* **TEXT EXCERPT**:
------
McMullen v Racing Queensland Ltd
[2012] QCAT 286
•31 May 2012
| CITATION: | McMullen v Racing Queensland Limited [2012] QCAT 286 |
| PARTIES: | Mr Peter John McMullen (Applicant) |
| v | |
| Racing Queensland Limited (Respondent) |
| APPLICATION NUMBER: | OCR080-12 |
| MATTER TYPE: | Occupational regulation matters |
| HEARING DATE: | 23 May 2012 |
| HEARD AT: | Brisbane |
| DECISION OF: | Mr Richard Oliver, Senior Member Mr Jeremy Gordon, Member |
| DELIVERED ON: | 31 May 2012 |
| DELIVERED AT: | Brisbane |
| ORDERS MADE: | That the stewards’ decision is set aside and a not guilty finding is substituted. |
| CATCHWORDS: | RACING – APPLICATION FOR REVIEW OF DISCIPLINARY DECISION – applicant found guilty of driving in a manner which in the opinion of the stewards is unacceptable – test to apply Queensland Civil and Administrative Tribunal Act 2009, ss 19, 20 Australian Harness Racing Rules 149(2) Kehl v Board of Professional Engineers of Queensland [2010] QCATA 58 considered |
APPEARANCES and REPRESENTATION:
| APPLICANT: | Mr Scott Neaves (counsel) |
| RESPONDENT: | Mr Cameron McLune, Stipendiary Steward (Harness) |
REASONS FOR DECISION
Background
Mr Peter McMullen holds an A Grade Trainer’s and Driver’s Licence under the Australian Harness Racing Rules made under the Racing Act 2002.
------
* **RAW RECORDS**:
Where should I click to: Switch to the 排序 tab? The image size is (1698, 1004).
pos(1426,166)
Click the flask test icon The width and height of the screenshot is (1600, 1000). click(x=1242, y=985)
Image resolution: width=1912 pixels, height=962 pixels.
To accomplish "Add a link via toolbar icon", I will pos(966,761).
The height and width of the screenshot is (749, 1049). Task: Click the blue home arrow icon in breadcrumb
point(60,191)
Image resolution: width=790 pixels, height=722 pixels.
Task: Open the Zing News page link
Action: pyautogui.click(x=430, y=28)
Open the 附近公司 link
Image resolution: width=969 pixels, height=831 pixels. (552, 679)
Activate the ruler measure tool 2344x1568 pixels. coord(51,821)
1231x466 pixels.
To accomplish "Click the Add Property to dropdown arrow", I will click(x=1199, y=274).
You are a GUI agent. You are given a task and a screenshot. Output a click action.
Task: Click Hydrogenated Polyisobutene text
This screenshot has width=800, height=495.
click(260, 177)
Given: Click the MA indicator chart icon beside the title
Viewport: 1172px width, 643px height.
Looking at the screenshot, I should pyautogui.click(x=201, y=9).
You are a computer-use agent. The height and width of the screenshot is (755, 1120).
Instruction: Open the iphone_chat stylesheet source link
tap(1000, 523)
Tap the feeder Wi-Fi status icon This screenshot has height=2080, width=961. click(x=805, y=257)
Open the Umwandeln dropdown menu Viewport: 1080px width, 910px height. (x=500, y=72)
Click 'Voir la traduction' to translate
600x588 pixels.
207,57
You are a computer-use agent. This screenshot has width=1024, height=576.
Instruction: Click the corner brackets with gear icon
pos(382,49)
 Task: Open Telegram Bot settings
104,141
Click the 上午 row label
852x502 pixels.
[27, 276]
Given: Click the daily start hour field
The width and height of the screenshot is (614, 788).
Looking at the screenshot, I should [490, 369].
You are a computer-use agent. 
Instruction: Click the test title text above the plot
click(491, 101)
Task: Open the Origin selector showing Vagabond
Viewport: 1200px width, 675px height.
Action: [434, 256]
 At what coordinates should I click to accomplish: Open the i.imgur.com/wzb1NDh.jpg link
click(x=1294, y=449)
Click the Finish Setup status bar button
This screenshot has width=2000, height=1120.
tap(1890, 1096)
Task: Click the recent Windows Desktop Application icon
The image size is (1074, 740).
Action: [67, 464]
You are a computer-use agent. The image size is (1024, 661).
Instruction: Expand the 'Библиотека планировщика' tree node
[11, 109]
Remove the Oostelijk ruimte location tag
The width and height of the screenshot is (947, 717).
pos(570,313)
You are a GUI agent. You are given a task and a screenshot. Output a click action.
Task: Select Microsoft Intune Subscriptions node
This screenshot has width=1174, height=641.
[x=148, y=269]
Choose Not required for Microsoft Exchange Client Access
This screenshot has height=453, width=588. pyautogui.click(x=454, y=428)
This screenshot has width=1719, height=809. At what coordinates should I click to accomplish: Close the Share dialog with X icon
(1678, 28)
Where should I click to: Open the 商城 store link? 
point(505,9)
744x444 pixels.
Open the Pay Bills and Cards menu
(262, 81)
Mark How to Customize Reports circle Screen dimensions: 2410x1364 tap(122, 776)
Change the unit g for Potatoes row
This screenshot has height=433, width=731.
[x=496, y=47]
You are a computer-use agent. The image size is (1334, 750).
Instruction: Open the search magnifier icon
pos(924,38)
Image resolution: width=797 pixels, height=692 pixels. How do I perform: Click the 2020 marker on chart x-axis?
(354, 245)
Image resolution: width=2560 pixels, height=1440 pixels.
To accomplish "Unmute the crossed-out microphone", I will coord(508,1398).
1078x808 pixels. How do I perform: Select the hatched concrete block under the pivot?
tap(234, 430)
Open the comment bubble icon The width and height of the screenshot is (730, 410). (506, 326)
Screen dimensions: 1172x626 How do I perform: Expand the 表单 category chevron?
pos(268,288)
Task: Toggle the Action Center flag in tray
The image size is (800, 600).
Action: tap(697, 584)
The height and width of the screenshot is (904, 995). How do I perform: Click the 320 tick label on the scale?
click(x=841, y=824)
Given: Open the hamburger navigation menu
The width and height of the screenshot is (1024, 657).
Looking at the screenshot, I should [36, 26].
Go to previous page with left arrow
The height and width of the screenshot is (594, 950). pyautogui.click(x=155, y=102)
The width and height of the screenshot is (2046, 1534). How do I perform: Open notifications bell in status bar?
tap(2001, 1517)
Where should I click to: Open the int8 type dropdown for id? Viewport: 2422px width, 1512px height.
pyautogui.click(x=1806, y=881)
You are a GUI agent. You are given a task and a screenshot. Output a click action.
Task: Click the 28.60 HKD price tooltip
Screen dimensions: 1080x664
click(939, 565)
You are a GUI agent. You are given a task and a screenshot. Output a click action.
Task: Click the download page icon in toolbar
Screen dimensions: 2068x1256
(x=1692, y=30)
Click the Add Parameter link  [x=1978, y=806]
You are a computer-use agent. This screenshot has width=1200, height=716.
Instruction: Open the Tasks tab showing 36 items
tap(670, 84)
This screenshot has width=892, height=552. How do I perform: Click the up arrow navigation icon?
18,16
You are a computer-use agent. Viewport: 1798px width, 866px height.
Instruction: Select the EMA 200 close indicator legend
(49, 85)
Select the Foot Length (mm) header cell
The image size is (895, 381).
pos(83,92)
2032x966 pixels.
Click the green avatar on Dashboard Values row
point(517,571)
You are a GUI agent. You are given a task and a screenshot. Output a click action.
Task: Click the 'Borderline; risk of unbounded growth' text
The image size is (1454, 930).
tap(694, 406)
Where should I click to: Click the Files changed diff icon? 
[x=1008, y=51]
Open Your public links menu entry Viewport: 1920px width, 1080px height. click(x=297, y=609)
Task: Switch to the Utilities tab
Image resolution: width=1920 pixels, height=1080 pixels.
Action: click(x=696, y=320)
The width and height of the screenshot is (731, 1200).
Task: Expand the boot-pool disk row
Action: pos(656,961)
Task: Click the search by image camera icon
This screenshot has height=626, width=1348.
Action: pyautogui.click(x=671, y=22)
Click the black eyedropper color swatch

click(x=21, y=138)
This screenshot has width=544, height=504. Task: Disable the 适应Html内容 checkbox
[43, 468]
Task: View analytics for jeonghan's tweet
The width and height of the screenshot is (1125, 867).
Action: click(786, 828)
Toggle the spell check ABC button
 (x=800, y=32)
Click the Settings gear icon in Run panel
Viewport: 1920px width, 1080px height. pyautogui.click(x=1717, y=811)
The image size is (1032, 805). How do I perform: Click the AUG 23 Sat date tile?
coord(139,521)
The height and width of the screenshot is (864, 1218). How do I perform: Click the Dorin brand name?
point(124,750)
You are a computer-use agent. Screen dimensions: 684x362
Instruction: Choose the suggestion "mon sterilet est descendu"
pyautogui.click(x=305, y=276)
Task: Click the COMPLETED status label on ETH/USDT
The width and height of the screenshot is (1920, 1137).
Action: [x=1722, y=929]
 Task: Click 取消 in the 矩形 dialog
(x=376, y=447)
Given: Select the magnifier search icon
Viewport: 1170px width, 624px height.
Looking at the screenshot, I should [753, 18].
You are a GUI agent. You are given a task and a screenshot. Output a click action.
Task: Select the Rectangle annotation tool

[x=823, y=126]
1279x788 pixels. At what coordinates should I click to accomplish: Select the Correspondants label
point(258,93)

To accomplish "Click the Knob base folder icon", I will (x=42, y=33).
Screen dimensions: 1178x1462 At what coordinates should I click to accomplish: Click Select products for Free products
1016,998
------
* **TASK TO COMPLETE**: In the McMullen v Racing Queensland decision, which individuals are listed as the applicant, the tribunal members, and the representatives, and what role does the text give each?

* **ANSWER TO THIS TASK**:
- Mr Peter John McMullen: Applicant
- Mr Richard Oliver: Senior Member
- Mr Jeremy Gordon: Member
- Mr Scott Neaves: counsel for the applicant
- Mr Cameron McLune: Stipendiary Steward (Harness), for the respondent